Comparison of human COP9 signalosome and 26S proteasome ‘lid’
- Cite this article as:
- Henke, W., Ferrell, K., Bech-Otschir, D. et al. Mol Biol Rep (1999) 26: 29. doi:10.1023/A:1006991419464
- 109 Downloads
The human core COP9 signalosome consists of eight subunits which have been identified, cloned and sequenced. The components of COP9 signalosome possess homologies with eight non-ATPase regulatory subunits of the 26S proteasome. These polypeptides of the 19S regulator form a reversibly binding subcomplex called the ‘lid’. We isolated the ‘lid’ from human red blood cells and compared it with the COP9 signalosome complex. In addition to the non-ATPase regulatory polypeptides, we found a high molecular mass ATPase copurifying with the human ‘lid’. The COP9 signalosome-associated kinase activity is either not at all or only weakly affected by common kinase inhibitors such as 1-(5-Isoquinolinesulfonyl)-2-methyl-piperazine (H7), 5,6-dichloro-1-β-D-ribofuranosyl-benzimidazole (DRB) or Wortmannin.
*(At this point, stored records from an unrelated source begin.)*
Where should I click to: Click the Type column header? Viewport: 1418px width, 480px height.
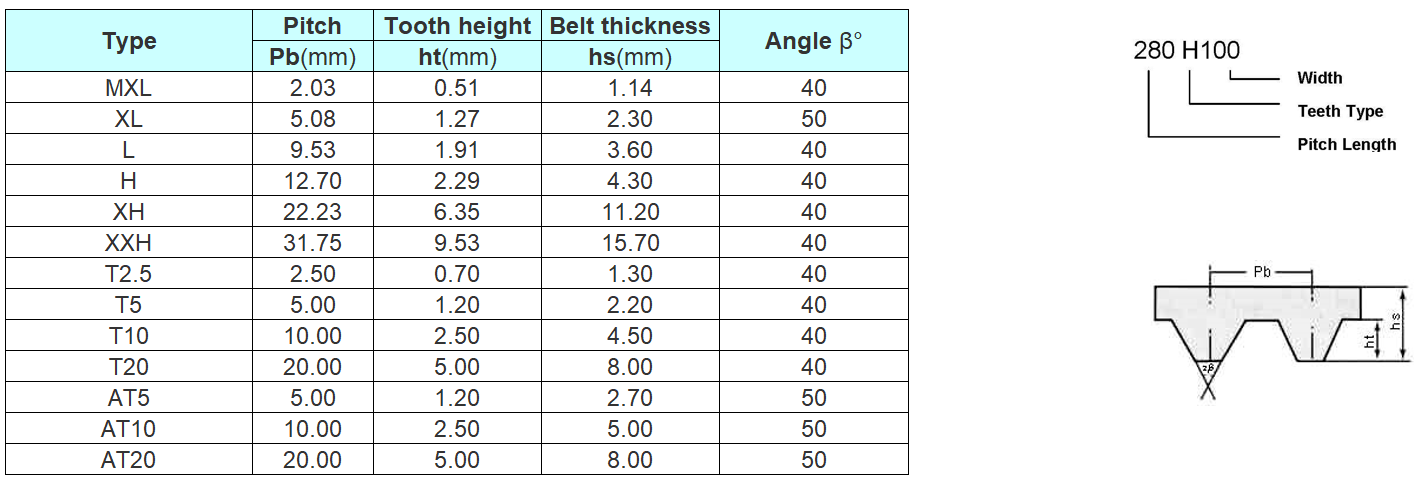(129, 41)
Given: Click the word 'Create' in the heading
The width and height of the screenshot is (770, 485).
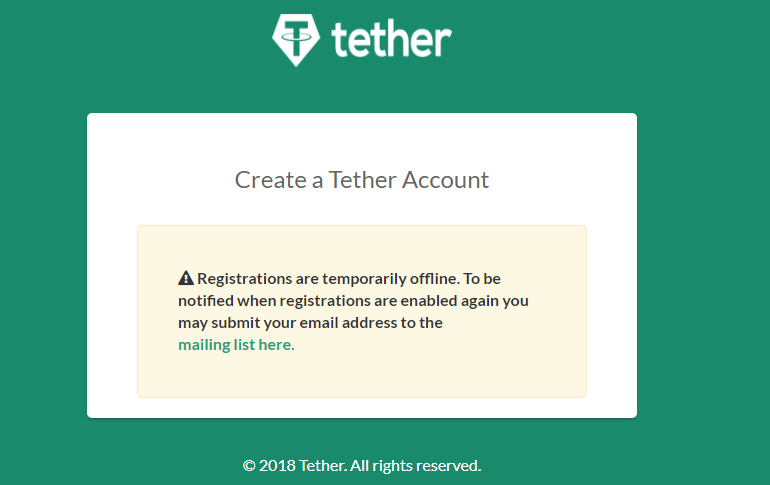Looking at the screenshot, I should click(267, 180).
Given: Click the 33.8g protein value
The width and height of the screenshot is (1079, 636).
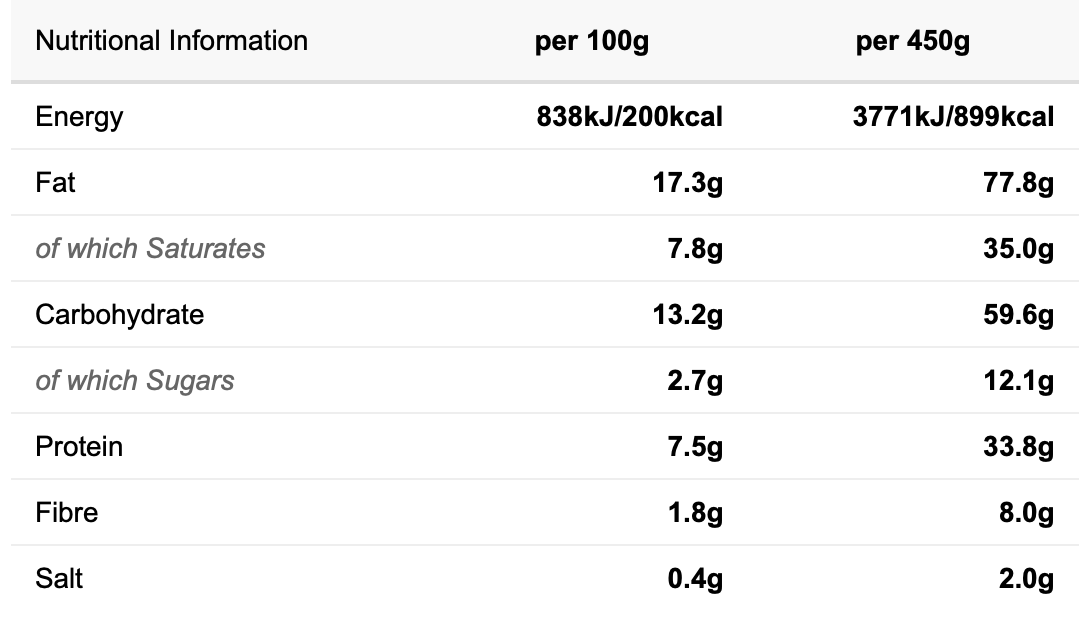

Curcumin, a tumor suppressor and effector of AP-1 activation, is a potent inhibitor of the COP9 signalosome kinase activity with a Ki of about 10 μM. Since curcumin is known as an inhibitor of the c-Jun N-terminal kinase (JNK) signaling pathway acting upstream of the MAP kinase kinase kinase level, one site of action of the COP9 signalosome might be proximal to regulators on that level.